== PROBLEM ==
Your answer should be the full listing, copied word for word.

== MATERIAL SUPPLIED ==
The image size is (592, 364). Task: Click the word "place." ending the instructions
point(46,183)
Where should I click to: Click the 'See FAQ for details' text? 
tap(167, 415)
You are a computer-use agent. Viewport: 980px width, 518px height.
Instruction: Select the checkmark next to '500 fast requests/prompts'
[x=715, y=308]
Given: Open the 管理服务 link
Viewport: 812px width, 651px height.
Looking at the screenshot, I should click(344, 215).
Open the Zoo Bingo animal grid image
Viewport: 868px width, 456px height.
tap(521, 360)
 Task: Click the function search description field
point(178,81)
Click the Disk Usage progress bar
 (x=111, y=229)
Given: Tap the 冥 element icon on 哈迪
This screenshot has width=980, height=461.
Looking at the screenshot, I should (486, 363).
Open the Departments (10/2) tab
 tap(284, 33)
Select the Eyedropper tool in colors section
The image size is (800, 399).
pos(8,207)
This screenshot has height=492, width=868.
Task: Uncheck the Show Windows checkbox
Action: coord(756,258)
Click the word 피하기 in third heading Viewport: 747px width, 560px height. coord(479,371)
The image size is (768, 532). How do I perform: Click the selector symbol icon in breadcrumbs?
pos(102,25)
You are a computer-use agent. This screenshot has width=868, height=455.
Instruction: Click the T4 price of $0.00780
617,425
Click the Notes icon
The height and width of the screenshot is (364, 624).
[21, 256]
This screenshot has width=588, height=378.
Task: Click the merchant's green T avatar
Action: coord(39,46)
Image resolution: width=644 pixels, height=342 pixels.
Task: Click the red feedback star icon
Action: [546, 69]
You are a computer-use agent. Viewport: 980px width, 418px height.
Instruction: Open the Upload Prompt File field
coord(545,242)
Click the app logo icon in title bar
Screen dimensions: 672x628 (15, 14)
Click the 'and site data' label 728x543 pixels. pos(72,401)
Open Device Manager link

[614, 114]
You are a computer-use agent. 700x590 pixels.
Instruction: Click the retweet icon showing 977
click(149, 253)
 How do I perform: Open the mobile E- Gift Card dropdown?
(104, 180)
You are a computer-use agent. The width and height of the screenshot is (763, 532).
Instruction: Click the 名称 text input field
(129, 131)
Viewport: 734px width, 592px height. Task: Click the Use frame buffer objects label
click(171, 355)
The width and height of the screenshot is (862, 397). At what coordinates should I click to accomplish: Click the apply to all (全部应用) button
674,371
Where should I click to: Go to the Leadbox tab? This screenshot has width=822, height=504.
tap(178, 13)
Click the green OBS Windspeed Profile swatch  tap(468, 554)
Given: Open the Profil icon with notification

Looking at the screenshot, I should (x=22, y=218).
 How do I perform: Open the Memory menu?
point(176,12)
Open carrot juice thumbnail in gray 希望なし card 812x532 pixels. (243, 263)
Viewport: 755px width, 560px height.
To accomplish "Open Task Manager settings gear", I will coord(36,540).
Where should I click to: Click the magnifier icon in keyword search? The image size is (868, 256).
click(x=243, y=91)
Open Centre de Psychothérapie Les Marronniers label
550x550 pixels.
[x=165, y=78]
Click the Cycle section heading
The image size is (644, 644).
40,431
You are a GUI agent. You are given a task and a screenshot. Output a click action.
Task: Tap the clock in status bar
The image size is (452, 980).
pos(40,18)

== SOLUTION FOR THIS EXERCISE ==
The image size is (592, 364). Task: Click the word "place." ending the instructions
point(46,183)
Where should I click to: Click the 'See FAQ for details' text? 
tap(167, 415)
You are a computer-use agent. Viewport: 980px width, 518px height.
Instruction: Select the checkmark next to '500 fast requests/prompts'
[x=715, y=308]
Given: Open the 管理服务 link
Viewport: 812px width, 651px height.
Looking at the screenshot, I should click(344, 215).
Open the Zoo Bingo animal grid image
Viewport: 868px width, 456px height.
tap(521, 360)
 Task: Click the function search description field
point(178,81)
Click the Disk Usage progress bar
 (x=111, y=229)
Given: Tap the 冥 element icon on 哈迪
This screenshot has width=980, height=461.
Looking at the screenshot, I should (486, 363).
Open the Departments (10/2) tab
 tap(284, 33)
Select the Eyedropper tool in colors section
The image size is (800, 399).
pos(8,207)
This screenshot has height=492, width=868.
Task: Uncheck the Show Windows checkbox
Action: coord(756,258)
Click the word 피하기 in third heading Viewport: 747px width, 560px height. coord(479,371)
The image size is (768, 532). How do I perform: Click the selector symbol icon in breadcrumbs?
pos(102,25)
You are a computer-use agent. This screenshot has width=868, height=455.
Instruction: Click the T4 price of $0.00780
617,425
Click the Notes icon
The height and width of the screenshot is (364, 624).
[21, 256]
This screenshot has width=588, height=378.
Task: Click the merchant's green T avatar
Action: coord(39,46)
Image resolution: width=644 pixels, height=342 pixels.
Task: Click the red feedback star icon
Action: [546, 69]
You are a computer-use agent. Viewport: 980px width, 418px height.
Instruction: Open the Upload Prompt File field
coord(545,242)
Click the app logo icon in title bar
Screen dimensions: 672x628 (15, 14)
Click the 'and site data' label 728x543 pixels. pos(72,401)
Open Device Manager link

[614, 114]
You are a computer-use agent. 700x590 pixels.
Instruction: Click the retweet icon showing 977
click(149, 253)
 How do I perform: Open the mobile E- Gift Card dropdown?
(104, 180)
You are a computer-use agent. The width and height of the screenshot is (763, 532).
Instruction: Click the 名称 text input field
(129, 131)
Viewport: 734px width, 592px height. Task: Click the Use frame buffer objects label
click(171, 355)
The width and height of the screenshot is (862, 397). At what coordinates should I click to accomplish: Click the apply to all (全部应用) button
674,371
Where should I click to: Go to the Leadbox tab? This screenshot has width=822, height=504.
tap(178, 13)
Click the green OBS Windspeed Profile swatch  tap(468, 554)
Given: Open the Profil icon with notification

Looking at the screenshot, I should (x=22, y=218).
 How do I perform: Open the Memory menu?
point(176,12)
Open carrot juice thumbnail in gray 希望なし card 812x532 pixels. (243, 263)
Viewport: 755px width, 560px height.
To accomplish "Open Task Manager settings gear", I will coord(36,540).
Where should I click to: Click the magnifier icon in keyword search? The image size is (868, 256).
click(x=243, y=91)
Open Centre de Psychothérapie Les Marronniers label
550x550 pixels.
[x=165, y=78]
Click the Cycle section heading
The image size is (644, 644).
40,431
You are a GUI agent. You are given a task and a screenshot. Output a click action.
Task: Tap the clock in status bar
The image size is (452, 980).
pos(40,18)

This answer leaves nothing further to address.